The ZnO tetrapod tablet was immersed in a solution of Acrylamide and BIS Acrylamide, which was then polymerized to form PAAm. A phase contrast image of the tetrapod tablet, embedded in the polyacrylamide gel, is shown in Figure A. When such a ZnO-containing PAAm sample was incubated in hydrochloric acid, the ZnO template dissolved, leaving microchannels in the hydrogel. In Figure B, the dissolving process is shown macroscopically and its final stages are captured microscopically (Figure C) at the center of the original tablet, showing that no ZnO tetrapods were left after the hydrolysis. The sample was then washed excessively in aqua bidest. to remove all the dissolved ZnO and other reaction products, thus resulting in microchannels inside the PAAm (Figure D). As the tetrapods had been pressed to high densities and were sintered at high temperatures prior to embedding them in the hydrogel, the ZnO network in the PAAm was fully interconnected and hence the microchannels, which remained in the hydrogel as a negative imprint of this ZnO network after its dissolution, were also interconnected. In other words, the hydrogel now contained a network of cylindrically shaped, interconnected microchannels with larger cavities at the junctions of several of these channels. Figure visualizes the different fabrication steps of our procedure.

Figure 2

ZnO tetrapods are pressed and sintered into an interconnected ZnO network and embedded into an Acrylamide solution, which is then allowed to polymerize. (A) Phase contrast image of the ZnO network in the PAAm hydrogel. The ZnO network dissolves when the PAAm sample is incubated in hydrochloric acid (HCl). (B, C) both present time arrays starting from the left that recorded the dissolution process. (B) Entire process shown macroscopically. (C) Phase contrast images of the last stages of the hydrolysis, recorded microscopically every 15 min at the center of the tablet, showing that the nontransparent ZnO structures dissolve completely. The ZnO structures leave an interconnected network of microchannels in the PAAm gel, as shown in a phase contrast image in D.

Figure 3

Synthesis of microchannel-containing polyacrylamide hydrogels. First, a sintered zinc oxide tetrapod based network template (black) with a well-defined tetrapod density is embedded into an acrylamide solution, which is then polymerized to polyacrylamide (PAAm, green). Afterward, the template is hydrolyzed with hydrochloric acid (HCL), leaving a negative of microchannels inside the PAAm (white). After complete hydrolysis of the ceramic template, the PAAm is washed and swollen to equilibrium in cAMP solution. Now, the material can be used for cell experiments (orange). As the tetrapod template was sintered and produced at high tetrapod densities, the network of microchannels in the PAAm, being a negative of this template, is highly interconnected.

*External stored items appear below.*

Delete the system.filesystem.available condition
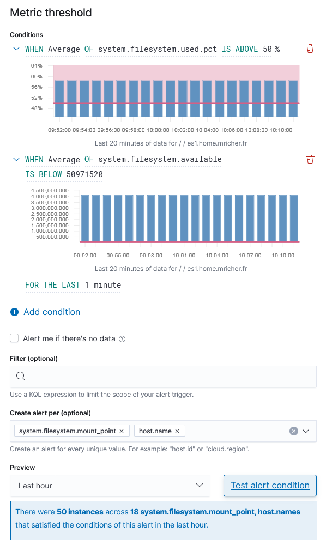This screenshot has width=326, height=545. pos(310,159)
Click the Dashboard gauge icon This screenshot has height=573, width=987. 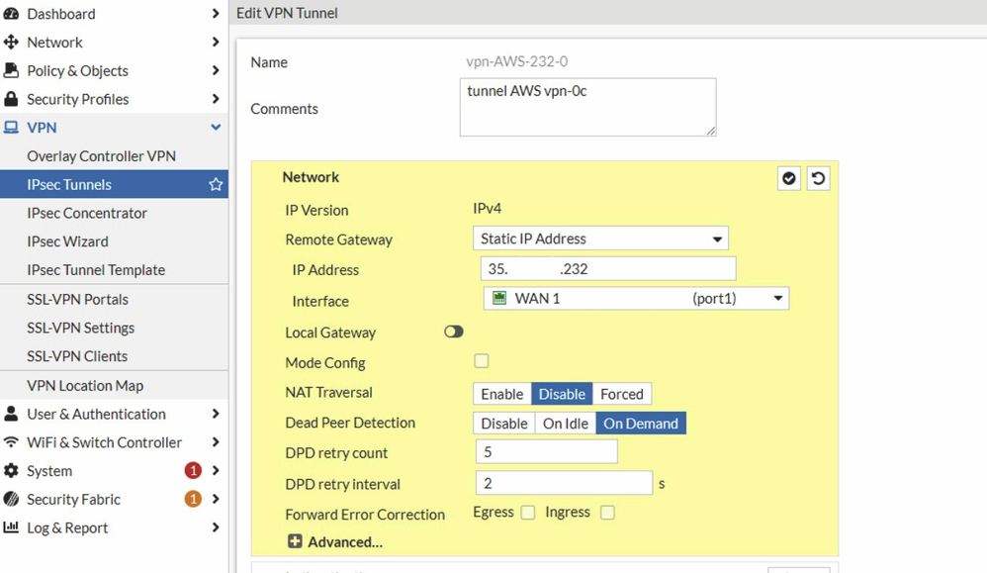(x=12, y=14)
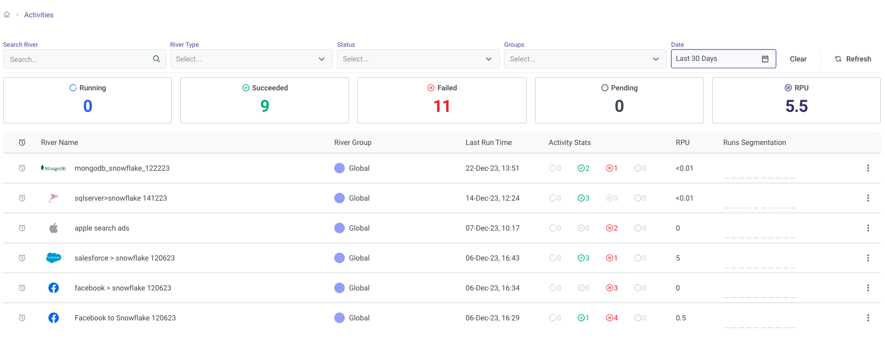Filter by the Succeeded status card
Viewport: 885px width, 354px height.
[264, 100]
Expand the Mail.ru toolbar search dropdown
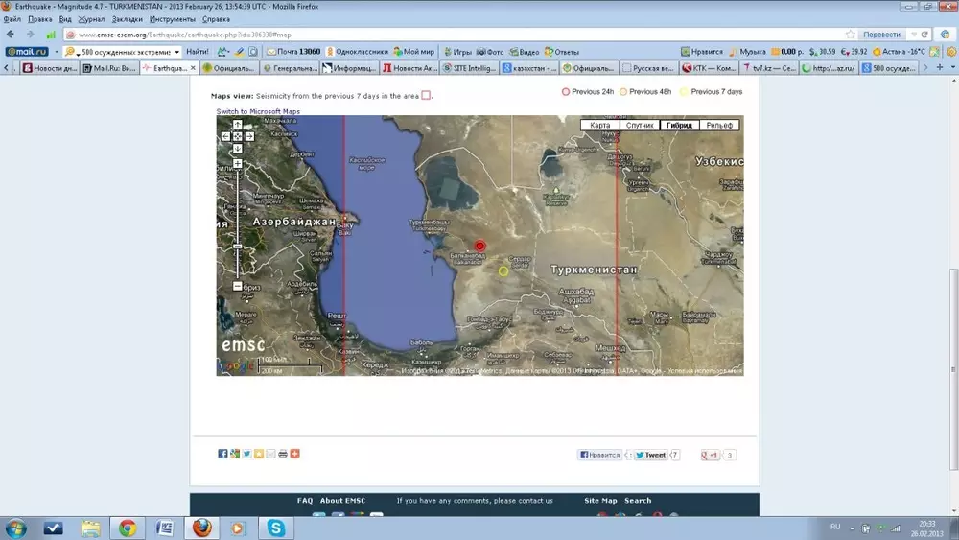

For better visualization of the channels, we filled them with a FITC-Dextran conjugate (which entered the microchannels, but not the hydrogel itself), and imaged z-stacks of the samples with a confocal microscope. Exemplary top-views of z-stack composites are presented in Figure . For each of two different tetrapod diameter ranges (A–C and D–F, respectively), three different samples with different tetrapod densities (0.3 g/cm3 in A and D, 0.6 g/cm3 in B and E, 1 g/cm3 in C and F) were produced and for each sample, one image is given. The images show that the densities as well as diameter ranges of the resulting microchannels can be controlled by manipulating the respective property of the sacrificial scaffold. The density can be varied by adapting the amount of ZnO tetrapods added to the sample as well as by changing the pressure applied during the sintering process. More tetrapods as well as higher pressures increase the network density. The diameter ranges of the tetrapods and hence the microchannels can be varied by parameters of the tetrapod production process.[27]

Figure 4

Top-view of a z-stack of confocal fluorescence microscopy images of the microchannels in PAAm hydrogels. The images present channels resulting from tetrapod scaffolds with different network densities and diameters. (A–C) Samples produced by using tetrapods with larger diameters, (D–F) samples produced using thinner tetrapods. Each column of images pictures samples from one ZnO density in the tetrapod template. Namely (A, D) 0.3, (B, E) 0.6, and (C, F) 1 g/cm3. It becomes clear that the ranges of channel diameters and densities are influenced by these respective parameters of the sacrificial ZnO template and can hence be controlled by adapting the template properties.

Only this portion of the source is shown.